Stored data entries:
*** Begin section ***

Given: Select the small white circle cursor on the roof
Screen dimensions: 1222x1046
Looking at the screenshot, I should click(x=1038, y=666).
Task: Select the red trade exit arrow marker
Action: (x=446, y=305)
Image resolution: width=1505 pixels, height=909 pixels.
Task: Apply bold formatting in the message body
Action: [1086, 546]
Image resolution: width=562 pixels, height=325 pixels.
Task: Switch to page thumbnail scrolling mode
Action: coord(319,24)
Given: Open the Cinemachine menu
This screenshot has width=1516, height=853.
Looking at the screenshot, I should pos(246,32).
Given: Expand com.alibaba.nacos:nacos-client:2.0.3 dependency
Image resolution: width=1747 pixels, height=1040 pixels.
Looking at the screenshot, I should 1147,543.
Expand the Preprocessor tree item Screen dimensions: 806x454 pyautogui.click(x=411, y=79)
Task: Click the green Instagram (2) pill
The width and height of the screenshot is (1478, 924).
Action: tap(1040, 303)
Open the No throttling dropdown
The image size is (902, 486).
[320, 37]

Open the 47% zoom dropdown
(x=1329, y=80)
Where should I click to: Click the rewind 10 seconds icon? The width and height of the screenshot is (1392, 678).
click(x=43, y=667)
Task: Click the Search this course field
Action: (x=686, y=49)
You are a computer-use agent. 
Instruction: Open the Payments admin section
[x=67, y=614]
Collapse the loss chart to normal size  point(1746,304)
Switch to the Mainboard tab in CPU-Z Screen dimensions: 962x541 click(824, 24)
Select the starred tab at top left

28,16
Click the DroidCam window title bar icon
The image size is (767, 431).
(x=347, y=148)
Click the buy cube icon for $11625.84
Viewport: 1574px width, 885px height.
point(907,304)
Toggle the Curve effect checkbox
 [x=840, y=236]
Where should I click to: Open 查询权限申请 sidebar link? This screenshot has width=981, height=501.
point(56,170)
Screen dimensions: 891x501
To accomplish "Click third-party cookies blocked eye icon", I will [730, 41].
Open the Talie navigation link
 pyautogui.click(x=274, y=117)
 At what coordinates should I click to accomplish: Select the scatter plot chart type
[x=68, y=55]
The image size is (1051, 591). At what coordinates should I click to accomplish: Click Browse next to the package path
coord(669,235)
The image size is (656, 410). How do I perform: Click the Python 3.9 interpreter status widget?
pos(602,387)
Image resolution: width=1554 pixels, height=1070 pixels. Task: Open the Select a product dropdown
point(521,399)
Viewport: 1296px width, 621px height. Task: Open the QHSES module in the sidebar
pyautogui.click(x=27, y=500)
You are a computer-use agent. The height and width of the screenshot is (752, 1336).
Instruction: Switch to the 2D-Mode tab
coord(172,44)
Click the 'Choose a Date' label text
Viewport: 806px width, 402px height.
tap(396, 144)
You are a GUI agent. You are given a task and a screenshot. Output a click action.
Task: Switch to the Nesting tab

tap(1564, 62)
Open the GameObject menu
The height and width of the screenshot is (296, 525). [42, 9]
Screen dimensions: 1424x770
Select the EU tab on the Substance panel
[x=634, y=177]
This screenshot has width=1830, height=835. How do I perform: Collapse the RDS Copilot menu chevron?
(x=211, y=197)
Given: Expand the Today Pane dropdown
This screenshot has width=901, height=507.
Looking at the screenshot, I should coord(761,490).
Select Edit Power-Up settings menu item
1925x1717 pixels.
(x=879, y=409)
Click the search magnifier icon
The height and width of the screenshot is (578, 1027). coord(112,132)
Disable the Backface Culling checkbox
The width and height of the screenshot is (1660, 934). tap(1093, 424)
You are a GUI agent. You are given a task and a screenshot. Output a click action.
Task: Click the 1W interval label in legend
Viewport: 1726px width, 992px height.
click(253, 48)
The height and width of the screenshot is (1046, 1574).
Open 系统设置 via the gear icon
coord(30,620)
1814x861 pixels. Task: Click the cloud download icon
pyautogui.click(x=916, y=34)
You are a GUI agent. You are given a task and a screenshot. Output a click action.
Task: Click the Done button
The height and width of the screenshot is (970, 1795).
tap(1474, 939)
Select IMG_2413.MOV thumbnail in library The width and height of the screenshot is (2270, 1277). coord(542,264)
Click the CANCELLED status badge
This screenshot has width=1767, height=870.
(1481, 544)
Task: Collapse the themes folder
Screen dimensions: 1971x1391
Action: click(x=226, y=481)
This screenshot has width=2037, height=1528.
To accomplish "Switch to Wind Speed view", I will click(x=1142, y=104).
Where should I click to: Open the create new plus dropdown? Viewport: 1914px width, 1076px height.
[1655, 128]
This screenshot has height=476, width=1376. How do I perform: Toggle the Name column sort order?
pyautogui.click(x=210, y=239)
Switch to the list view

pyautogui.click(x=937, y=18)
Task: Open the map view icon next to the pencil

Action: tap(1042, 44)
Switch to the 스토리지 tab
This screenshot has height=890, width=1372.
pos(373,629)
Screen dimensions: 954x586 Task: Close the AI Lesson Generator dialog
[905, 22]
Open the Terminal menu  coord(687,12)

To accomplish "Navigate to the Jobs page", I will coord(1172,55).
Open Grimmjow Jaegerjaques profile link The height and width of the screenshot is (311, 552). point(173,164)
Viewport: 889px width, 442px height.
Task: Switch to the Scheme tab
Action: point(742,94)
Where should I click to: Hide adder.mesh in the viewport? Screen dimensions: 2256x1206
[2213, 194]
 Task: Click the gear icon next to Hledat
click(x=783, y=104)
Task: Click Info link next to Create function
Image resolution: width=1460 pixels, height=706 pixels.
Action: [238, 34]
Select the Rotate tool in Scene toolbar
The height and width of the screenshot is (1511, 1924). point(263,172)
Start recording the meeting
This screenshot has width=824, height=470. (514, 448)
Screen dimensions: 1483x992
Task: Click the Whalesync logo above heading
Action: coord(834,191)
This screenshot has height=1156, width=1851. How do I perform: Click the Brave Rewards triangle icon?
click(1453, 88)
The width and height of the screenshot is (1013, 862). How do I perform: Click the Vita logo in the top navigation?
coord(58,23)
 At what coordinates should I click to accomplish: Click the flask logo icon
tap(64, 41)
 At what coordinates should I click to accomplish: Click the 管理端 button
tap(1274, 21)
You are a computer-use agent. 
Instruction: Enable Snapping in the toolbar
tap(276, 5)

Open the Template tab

*** End section ***

WHAT YOU NEED TO DO:
Search the entries for the word "Expand" and pick out every line that holds it.

RESPONSE FOR THIS EXERCISE:
Given: Expand com.alibaba.nacos:nacos-client:2.0.3 dependency
Expand the Preprocessor tree item Screen dimensions: 806x454 pyautogui.click(x=411, y=79)
Given: Expand the Today Pane dropdown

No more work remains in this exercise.